Alongside their involvement in researching and writing the book, ten students also traveled to London to present the e-book to several influential people. They met with representatives from the Imperial War Museum, the Holocaust Memorial Fund team at the Cabinet Office and finally spoke to Lord Bourne in his Westminster Office alongside the four genocide survivors whose stories are featured in the book. They spoke eloquently and persuasively about the need to educate about genocide and to ensure that governments and institutions act to prevent such atrocities in the future.

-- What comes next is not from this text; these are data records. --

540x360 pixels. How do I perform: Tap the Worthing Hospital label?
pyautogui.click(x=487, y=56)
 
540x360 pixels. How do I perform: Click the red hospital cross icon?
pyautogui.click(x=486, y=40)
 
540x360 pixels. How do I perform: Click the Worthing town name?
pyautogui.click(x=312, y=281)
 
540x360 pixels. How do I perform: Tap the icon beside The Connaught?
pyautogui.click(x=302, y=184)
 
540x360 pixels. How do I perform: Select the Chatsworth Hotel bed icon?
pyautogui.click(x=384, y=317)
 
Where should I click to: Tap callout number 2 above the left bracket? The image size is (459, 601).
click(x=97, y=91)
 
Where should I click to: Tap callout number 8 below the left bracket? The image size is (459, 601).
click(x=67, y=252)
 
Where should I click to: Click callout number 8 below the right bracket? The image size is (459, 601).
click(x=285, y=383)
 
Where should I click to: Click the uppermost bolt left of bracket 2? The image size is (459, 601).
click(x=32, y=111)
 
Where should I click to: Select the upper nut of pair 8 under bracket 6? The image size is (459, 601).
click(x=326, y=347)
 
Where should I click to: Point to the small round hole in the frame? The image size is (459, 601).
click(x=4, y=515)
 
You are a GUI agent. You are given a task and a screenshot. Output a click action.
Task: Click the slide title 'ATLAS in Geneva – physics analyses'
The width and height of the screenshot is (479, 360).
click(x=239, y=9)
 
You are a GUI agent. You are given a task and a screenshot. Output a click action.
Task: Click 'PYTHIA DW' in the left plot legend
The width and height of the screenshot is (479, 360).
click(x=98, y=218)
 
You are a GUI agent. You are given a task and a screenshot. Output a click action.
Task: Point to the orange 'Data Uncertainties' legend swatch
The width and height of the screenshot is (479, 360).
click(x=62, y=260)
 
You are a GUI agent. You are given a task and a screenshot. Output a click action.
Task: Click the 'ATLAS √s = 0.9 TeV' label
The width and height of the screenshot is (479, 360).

We will be building on this work this term through the creation of a genocide and human rights awareness group who will be working with Hampton School to contact seventy influential people in the UK in order and young people in seventy countries across the world in order to commemorate the seventieth anniversary of the genocide convention. Year twelve students are also taking part in the Lessons from Auschwitz project and Remembering Srebrenica’s Young Leaders in Schools Programmes, and both groups will be sharing their experiences and learning with their peers in school.
Perhaps the final word should go to historian, Dan Snow who wrote the foreword to the students’ book:
History is a warning. We study it because it tells us about what we humans are capable of and allows us to absorb lessons without having to experience the horrors of violence, famine or economic upheaval first hand. If we understand these things, we perhaps have a slightly greater chance of avoiding the mistakes of our forebears. There is no bigger lesson from history than genocide. The young authors have created something remarkable. Their energy and commitment is an inspiration. They do not want to let the memory of genocide fade because they know that awareness is part of prevention. They have run workshops for young people from diverse backgrounds, they have recorded the memories of some of the people who now live in the UK but who were caught up in genocidal spasms from Europe to Africa and Asia, and now they have written this book. It is a huge achievement. These young people have reminded the rest of us of the true purpose of history. We must remember, because when we forget, we repeat.
Congratulations to Leoni, Ella, Grace, Elizabeth, Caitlin, Maisie, Rachel, Isabel, Ashton, Rosie and Beatrice.